* THE TASK
Express the items from the line containing "This screenshot has height=846, width=1276." through the line containing "coordinates (45, 417)." as a JSON list of strings, one string per line, skipping any blank lines. Include both end lines and nothing outside that stretch.

Stored data entries:
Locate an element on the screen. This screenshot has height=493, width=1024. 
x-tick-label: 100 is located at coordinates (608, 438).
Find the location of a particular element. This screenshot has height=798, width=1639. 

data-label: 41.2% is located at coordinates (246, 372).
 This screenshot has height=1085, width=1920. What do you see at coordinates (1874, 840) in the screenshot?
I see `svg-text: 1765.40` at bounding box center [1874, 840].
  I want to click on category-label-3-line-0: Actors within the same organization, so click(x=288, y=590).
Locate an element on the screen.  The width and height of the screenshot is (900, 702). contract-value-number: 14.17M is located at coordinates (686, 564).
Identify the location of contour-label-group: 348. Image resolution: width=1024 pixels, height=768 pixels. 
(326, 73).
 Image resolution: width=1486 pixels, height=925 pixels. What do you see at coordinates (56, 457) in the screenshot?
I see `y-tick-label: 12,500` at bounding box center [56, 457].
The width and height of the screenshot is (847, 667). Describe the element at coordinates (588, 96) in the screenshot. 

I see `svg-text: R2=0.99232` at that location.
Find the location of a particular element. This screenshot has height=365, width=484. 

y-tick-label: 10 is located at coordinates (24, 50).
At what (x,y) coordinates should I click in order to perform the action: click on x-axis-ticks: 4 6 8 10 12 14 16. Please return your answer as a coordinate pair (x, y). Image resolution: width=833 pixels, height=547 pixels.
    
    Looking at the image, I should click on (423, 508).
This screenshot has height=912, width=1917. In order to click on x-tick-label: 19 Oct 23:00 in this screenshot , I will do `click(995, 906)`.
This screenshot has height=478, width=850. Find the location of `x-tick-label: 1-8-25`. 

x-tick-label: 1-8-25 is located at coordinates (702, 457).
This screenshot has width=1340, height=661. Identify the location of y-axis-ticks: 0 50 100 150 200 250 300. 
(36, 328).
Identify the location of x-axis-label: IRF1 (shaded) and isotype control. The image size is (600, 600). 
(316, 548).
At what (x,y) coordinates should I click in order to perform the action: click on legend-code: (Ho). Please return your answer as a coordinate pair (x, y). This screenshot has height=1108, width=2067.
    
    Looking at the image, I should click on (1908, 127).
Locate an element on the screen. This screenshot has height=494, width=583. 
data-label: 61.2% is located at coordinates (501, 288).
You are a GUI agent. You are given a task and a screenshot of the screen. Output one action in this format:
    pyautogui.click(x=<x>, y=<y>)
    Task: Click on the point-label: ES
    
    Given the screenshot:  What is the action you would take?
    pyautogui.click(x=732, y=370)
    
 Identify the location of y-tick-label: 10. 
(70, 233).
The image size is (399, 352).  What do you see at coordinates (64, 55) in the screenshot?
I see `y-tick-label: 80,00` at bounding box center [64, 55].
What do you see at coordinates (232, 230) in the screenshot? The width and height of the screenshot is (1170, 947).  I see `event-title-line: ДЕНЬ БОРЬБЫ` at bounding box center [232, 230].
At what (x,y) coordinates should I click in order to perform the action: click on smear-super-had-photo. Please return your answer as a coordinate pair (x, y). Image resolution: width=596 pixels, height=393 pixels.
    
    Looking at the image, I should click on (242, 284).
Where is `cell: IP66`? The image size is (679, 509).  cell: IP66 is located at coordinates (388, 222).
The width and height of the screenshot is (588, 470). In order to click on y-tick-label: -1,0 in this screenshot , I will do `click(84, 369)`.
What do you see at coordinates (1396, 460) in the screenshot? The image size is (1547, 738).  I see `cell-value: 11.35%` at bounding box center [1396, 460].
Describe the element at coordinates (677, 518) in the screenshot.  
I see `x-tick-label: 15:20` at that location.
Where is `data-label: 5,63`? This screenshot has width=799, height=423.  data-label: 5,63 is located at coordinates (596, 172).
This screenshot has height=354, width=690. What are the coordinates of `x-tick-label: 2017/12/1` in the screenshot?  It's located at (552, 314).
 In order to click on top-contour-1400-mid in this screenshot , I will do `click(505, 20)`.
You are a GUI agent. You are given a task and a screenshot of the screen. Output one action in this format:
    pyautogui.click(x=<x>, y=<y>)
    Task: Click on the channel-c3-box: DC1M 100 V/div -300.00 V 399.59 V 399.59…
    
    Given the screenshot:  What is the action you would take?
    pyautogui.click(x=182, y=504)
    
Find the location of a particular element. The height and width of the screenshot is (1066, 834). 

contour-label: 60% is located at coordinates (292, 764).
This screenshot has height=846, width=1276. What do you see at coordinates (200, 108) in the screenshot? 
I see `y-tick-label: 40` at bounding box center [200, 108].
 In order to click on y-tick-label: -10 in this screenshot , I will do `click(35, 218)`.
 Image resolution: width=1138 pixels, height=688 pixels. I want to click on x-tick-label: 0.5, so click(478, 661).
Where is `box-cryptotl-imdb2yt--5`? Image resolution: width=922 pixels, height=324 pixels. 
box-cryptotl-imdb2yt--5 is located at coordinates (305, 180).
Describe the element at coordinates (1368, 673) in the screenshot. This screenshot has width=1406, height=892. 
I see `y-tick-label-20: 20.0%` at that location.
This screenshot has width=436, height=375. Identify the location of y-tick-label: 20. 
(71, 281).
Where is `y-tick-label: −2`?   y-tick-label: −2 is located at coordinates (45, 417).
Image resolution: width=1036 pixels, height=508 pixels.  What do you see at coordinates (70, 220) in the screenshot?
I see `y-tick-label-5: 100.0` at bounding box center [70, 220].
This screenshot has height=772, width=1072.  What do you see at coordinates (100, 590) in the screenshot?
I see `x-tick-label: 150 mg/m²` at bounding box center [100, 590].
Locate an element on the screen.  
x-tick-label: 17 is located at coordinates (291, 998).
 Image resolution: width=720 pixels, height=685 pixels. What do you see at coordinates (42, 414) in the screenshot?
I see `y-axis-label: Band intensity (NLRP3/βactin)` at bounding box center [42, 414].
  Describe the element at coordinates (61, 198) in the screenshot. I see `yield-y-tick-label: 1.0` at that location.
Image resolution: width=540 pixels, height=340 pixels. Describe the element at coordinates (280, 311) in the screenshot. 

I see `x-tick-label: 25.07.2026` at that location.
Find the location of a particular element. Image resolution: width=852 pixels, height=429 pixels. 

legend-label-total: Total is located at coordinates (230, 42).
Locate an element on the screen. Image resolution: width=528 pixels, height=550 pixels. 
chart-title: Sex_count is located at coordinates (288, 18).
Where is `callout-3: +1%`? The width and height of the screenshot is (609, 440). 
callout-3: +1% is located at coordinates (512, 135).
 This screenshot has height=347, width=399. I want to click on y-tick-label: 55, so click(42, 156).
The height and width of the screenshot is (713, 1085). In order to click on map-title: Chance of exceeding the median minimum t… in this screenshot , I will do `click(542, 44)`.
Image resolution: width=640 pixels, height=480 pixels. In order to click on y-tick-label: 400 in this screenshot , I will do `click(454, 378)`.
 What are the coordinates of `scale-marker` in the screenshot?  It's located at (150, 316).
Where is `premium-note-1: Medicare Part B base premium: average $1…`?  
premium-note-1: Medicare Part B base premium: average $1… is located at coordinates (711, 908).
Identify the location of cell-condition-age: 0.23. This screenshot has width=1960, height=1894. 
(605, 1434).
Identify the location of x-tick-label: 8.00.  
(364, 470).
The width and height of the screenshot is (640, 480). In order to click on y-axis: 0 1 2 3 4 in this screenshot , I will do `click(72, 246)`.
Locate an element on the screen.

* RESPONSE TO THE EXERCISE
[
  "This screenshot has height=846, width=1276. What do you see at coordinates (200, 108) in the screenshot? ",
  "I see `y-tick-label: 40` at bounding box center [200, 108].",
  " In order to click on y-tick-label: -10 in this screenshot , I will do `click(35, 218)`.",
  " Image resolution: width=1138 pixels, height=688 pixels. I want to click on x-tick-label: 0.5, so click(478, 661).",
  "Where is `box-cryptotl-imdb2yt--5`? Image resolution: width=922 pixels, height=324 pixels. ",
  "box-cryptotl-imdb2yt--5 is located at coordinates (305, 180).",
  "Describe the element at coordinates (1368, 673) in the screenshot. This screenshot has width=1406, height=892. ",
  "I see `y-tick-label-20: 20.0%` at that location.",
  "This screenshot has width=436, height=375. Identify the location of y-tick-label: 20. ",
  "(71, 281).",
  "Where is `y-tick-label: −2`?   y-tick-label: −2 is located at coordinates (45, 417)."
]